# UP Big Boy 4014 excursion: Omaha to Boone IA



## Twin Star Rocket (Apr 19, 2019)

The *Camerail Club* newsletter confirms that the Omaha to Boone, IA excursion on the former C&NW sponsored as a fund raiser for the UP Museum will be on *Monday , 7/15/19.*
Ticket prices are not public yet. They will be high! As high as the Ogden-Evanston fundraiser trip? Unknown at the moment.
Hopefully, since the train leaves from Omaha more cars will be in the consist perhaps lowering the ticket prices some.
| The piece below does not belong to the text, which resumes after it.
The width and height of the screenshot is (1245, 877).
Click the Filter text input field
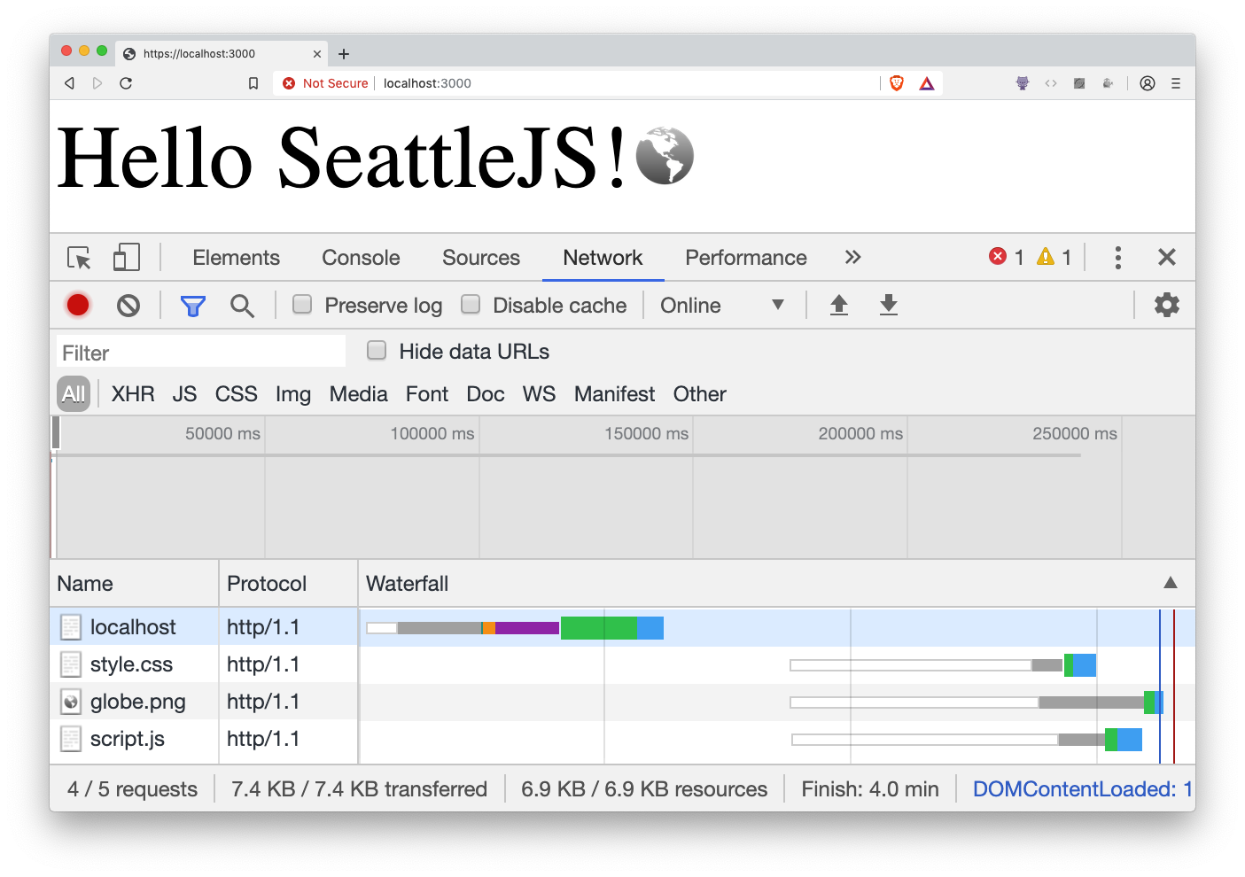[201, 353]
Still speculative at this point.


----------



## Twin Star Rocket (May 21, 2019)

Announced today: UP steam excursion with Big Boy 4014 on *July 15th* one way from *Omaha to Boone IA.* (Bus return)
Public ticket sales begin on May 28th. Excursion benefits the *Union Pacific Railroad Museum* in Council Bluffs IA.
Ticket prices range from* $400 *(coach) to* $750*(premium dome).


----------



## Seaboard92 (May 21, 2019)

Link to information?


----------



## Twin Star Rocket (May 21, 2019)

Link:
https://www.uprrmuseum.org/news/2019-museum-special.shtml


----------



## Seaboard92 (May 21, 2019)

I might just go to that now that the president Carter train has been cancelled. Fingers crossed I win the ticket lottery.


----------



## Twin Star Rocket (May 25, 2019)

All dome seats are sold out. Just the lower sections of the dome cars are available. Ticket sales started yesterday (5/24) for patron-level members of the Union Pacific Railroad Museum. Sales to the general public open on 5/28.


----------



## Twin Star Rocket (Jul 19, 2019)

This trip was excellent! In Omaha there was Amtrak's eastbound CALIFORNIA ZEPHYR making a station call over by the Burlington depot and at the same time the Union Pacific excursion train preparing to leave behind Big Boy 4014 over by the Union Station (Durham Museum now).
The next public excursions will be out in the L.A. area on October 12-13:
http://www.railgiants.org/Big-Boy-Excursion-Info.php


----------



## Agent (Aug 2, 2019)

I got to see this train as it crossed the Des Moines River valley on the Kate Shelley High Bridge just west of Boone.


----------



## DesertRat (Oct 9, 2019)

Twin Star Rocket said:


> This trip was excellent! In Omaha there was Amtrak's eastbound CALIFORNIA ZEPHYR making a station call over by the Burlington depot and at the same time the Union Pacific excursion train preparing to leave behind Big Boy 4014 over by the Union Station (Durham Museum now).
> The next public excursions will be out in the L.A. area on October 12-13:
> http://www.railgiants.org/Big-Boy-Excursion-Info.php



I'm gonna see it on 12 Oct in Barstow!


----------